Hi,

onf wrote on Fri, Oct 31, 2025 at 08:10:24PM +0100:
> On Fri Oct 31, 2025 at 5:50 PM CET, Ingo Schwarze wrote:

>> I would have to think
>> a bit more about it though as it seems likely this is not the
>> only case where blocks nested badly in unusual ways cause subtle
>> issues, and giving undue weight to one particular mini-issue while
>> glossing over others should probably be avoided.

> I too would expect that other macros that function similarly to Bq
> might exhibit similarly questionable behavior. I reported this one
> because it's simply the one that I ran across.
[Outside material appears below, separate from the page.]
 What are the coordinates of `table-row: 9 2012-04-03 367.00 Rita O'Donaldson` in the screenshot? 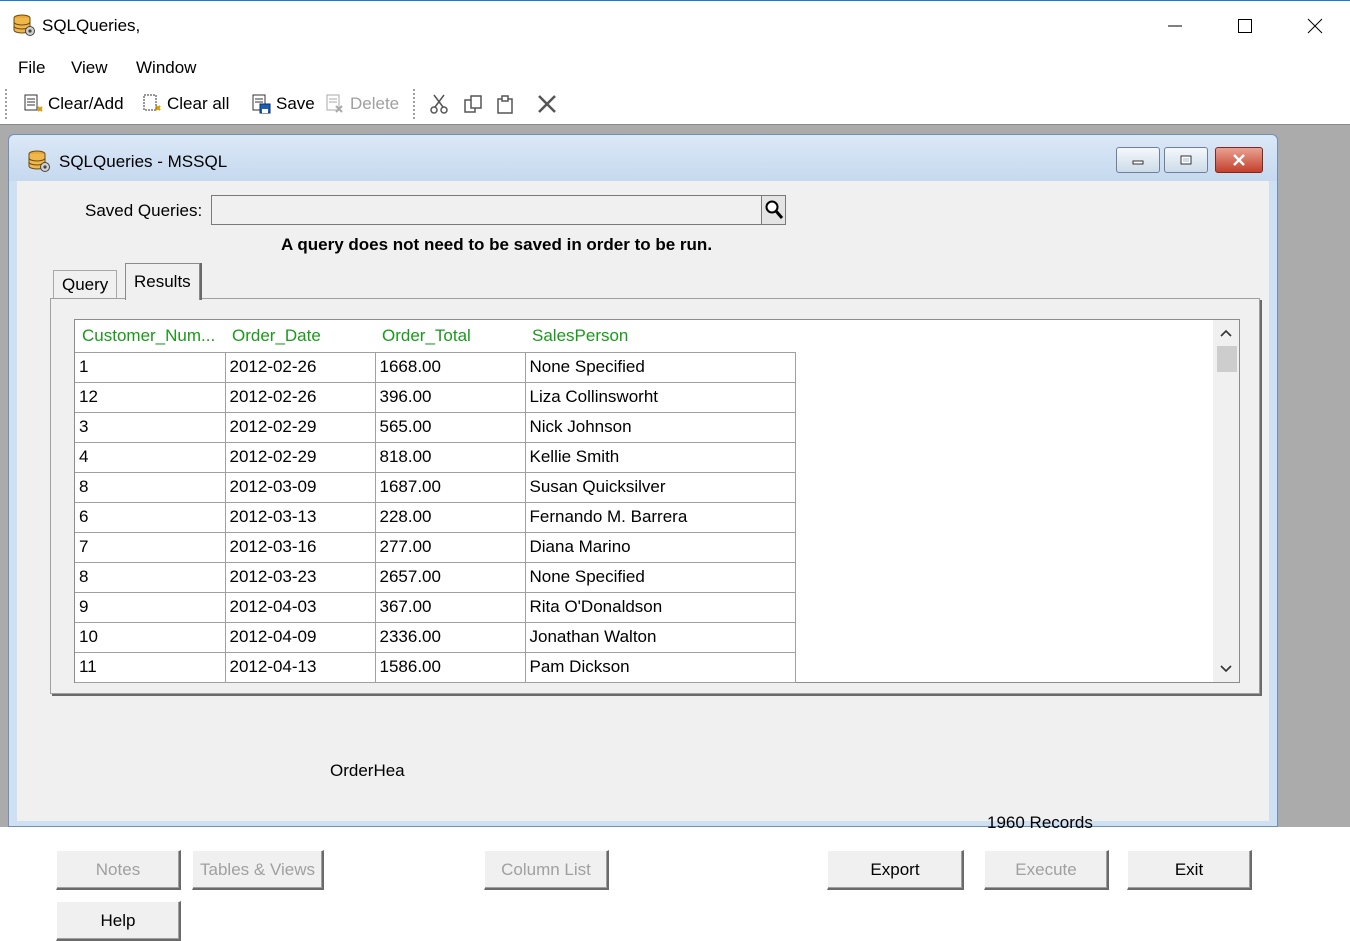 It's located at (436, 607).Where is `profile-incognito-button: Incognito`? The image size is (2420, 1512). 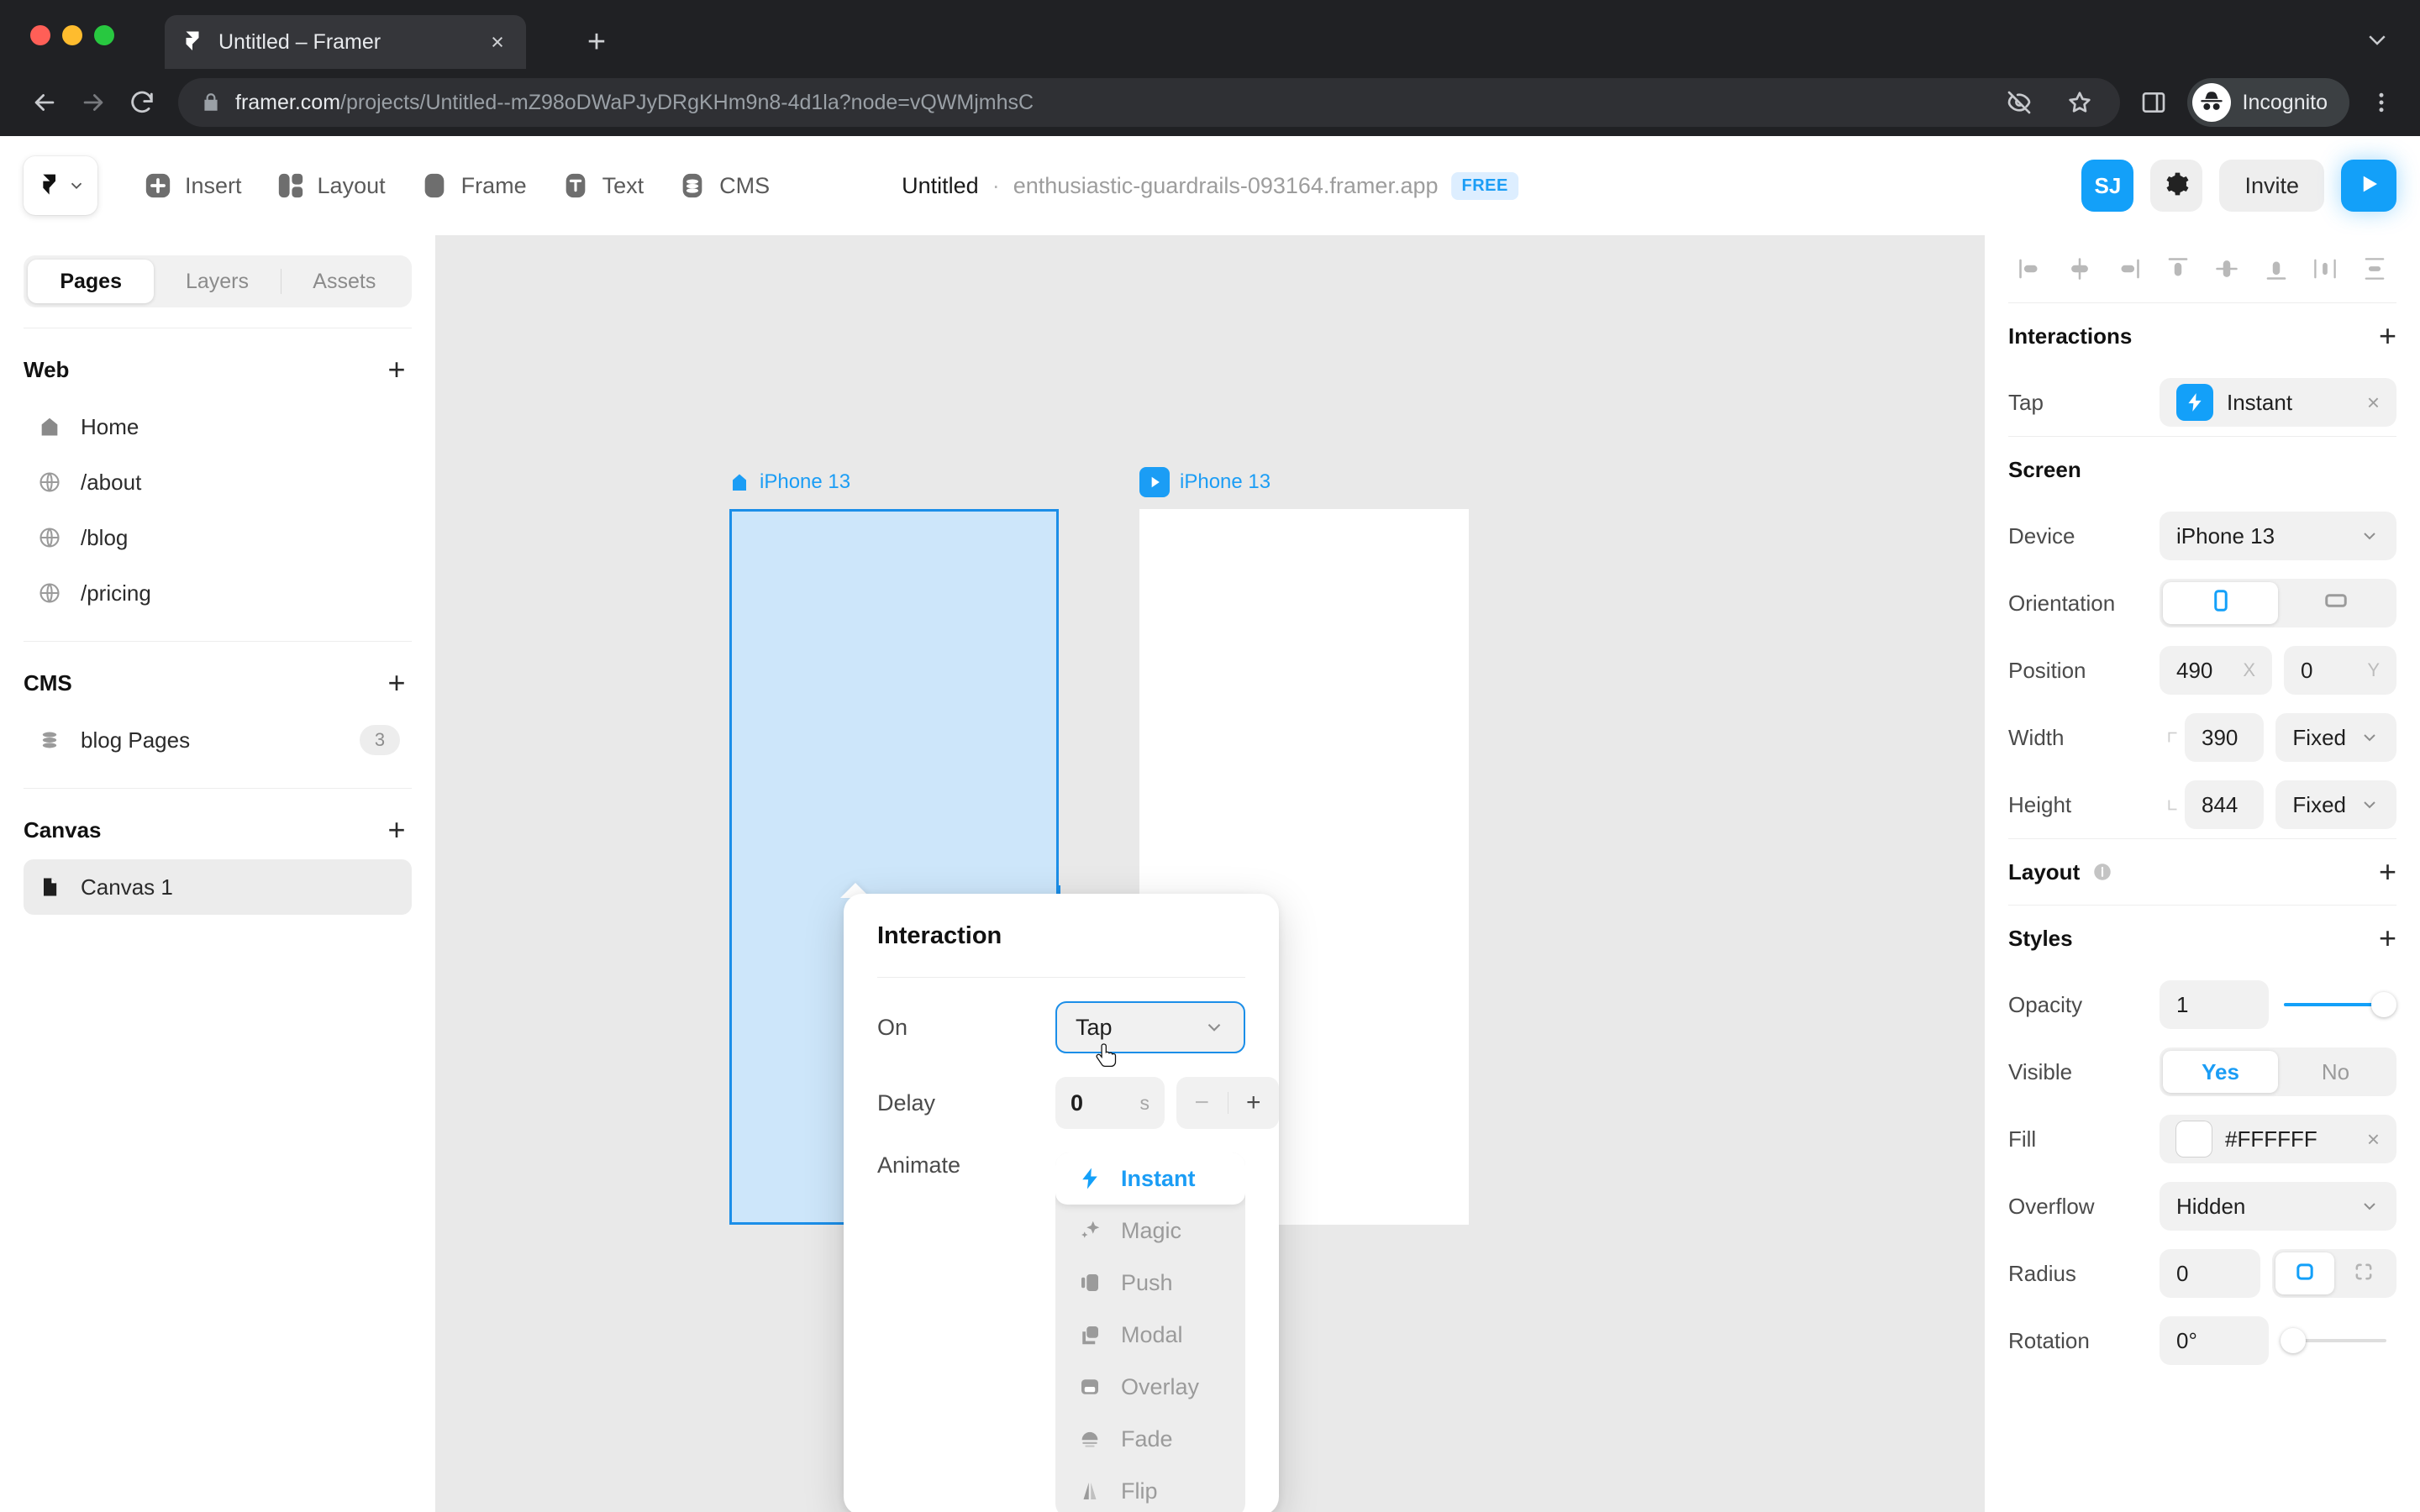
profile-incognito-button: Incognito is located at coordinates (2268, 102).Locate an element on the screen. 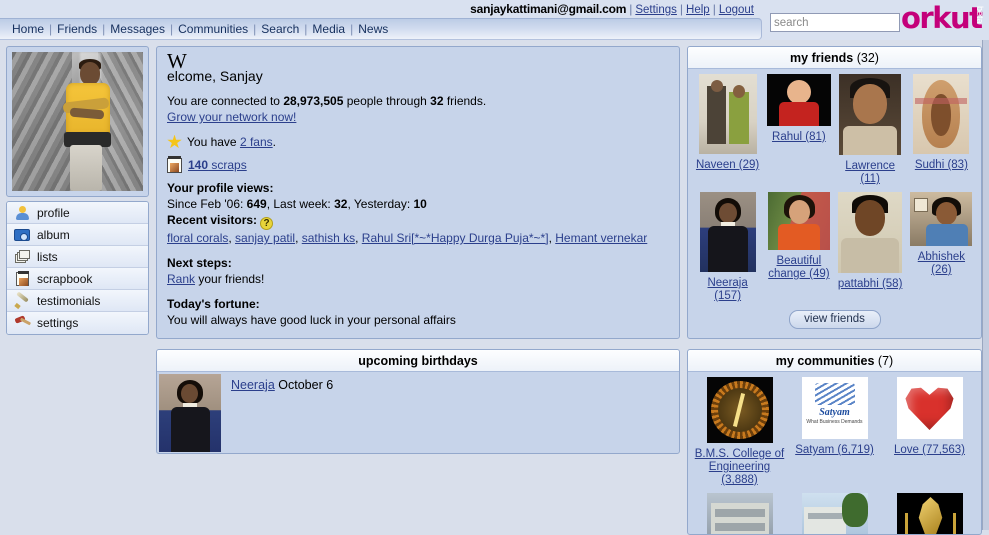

In fact, I just
> tested those and the same behavior is exhibited by Aq, Brq, Dq, Pq,
> Ql, Qq, and Sq; in other words, all of them.

Yes, of course all the callable implicit partial block macros
behave the same way, unless special behaviour was chosen for any
particular one.  I silently assumed that as obvious in my original
reply, for example when pointing to the .Op documentation even
though you asked a question about .Bq, not .Op.

What i mean with "not the only case" and "blocks nested badly
in unusual ways" is potential cases where blocks are nested badly 
and the breaking macro is *not* a partial block macro.  What i mean
is that i'm neither conviced .Ta is the only breaking macro
that can trigger unusual broken-block behaviour, nor that others
do indeed exist.  For example, .It might be a candidate to
investigate what happens when it is breaking, as opposed to the
more usual case where it is broken.  But there might be even more
than just .Ta and possibly .It.

> By the way, can anyone explain why
>   .Aq one
> and
>   .Aq Mt one
> produces different output in UTF-8 mode with both groff and mandoc?
> 
> Specifically, the former surrounds the text with U+27E8 and U+27E9,
> which my terminal font (DejaVu Sans Mono) renders as ( and ), whereas
> the latter is surrounded with ASCII 3C and 3E, i.e. < and >.

Yes, .Aq requests angle brackets, and U+27E8 / U+27E9 (MATHEMATICAL
ANGLE BRACKETS) is the traditional way how groff renders angle
brackets - i never considered whether that is the best rendering,
other candidates might be U+2329 / U+232A or U+3008 / U+3009.
Unicode is such a large garden full of wonderful plants.
The main reason for not wondering which rendering is best
is that it's unclear what use case .Aq is intended for in the
first place in a manual page.  As mdoc(7) says:

  Aq line
      Enclose the rest of the input line in angle brackets.  The only
      important use case is for email addresses.  See Mt for an example.

In the important use case ".Aq Mt", however, it is clear which
rendering is the right one because using U+003C / U+003E is
dictated by the SMTP RFC, see the angle-addr production in
RFC 5322 section 3.4.

For that reason, using U+003C for Aq Mt is explicitly implemented,
see for example line 1599 in

  
https://cvsweb.openbsd.org/cgi-bin/cvsweb/src/usr.bin/mandoc/mdoc_term.c?annotate=1.286

and the corresponding 2015 commit

  
https://cvsweb.openbsd.org/cgi-bin/cvsweb/src/usr.bin/mandoc/mdoc_term.c#rev1.202

Why isn't that documented?  Well, generally the mdoc(7) manual page
does not document rendering because mdoc(7) is not a presentational
language.  Instead, that manual page documents syntax and semantics
because mdoc(7) is intended as semantic markup, so authors should
focus on what the markup they write *means* rather they how it will
be rendered.  Besides, rendering by definition depends on the output
device.  (Admittedly, sometimes both the language and the documentation
stray into presentational territory, sometimes for good reasons,
sometimes without very good reasons).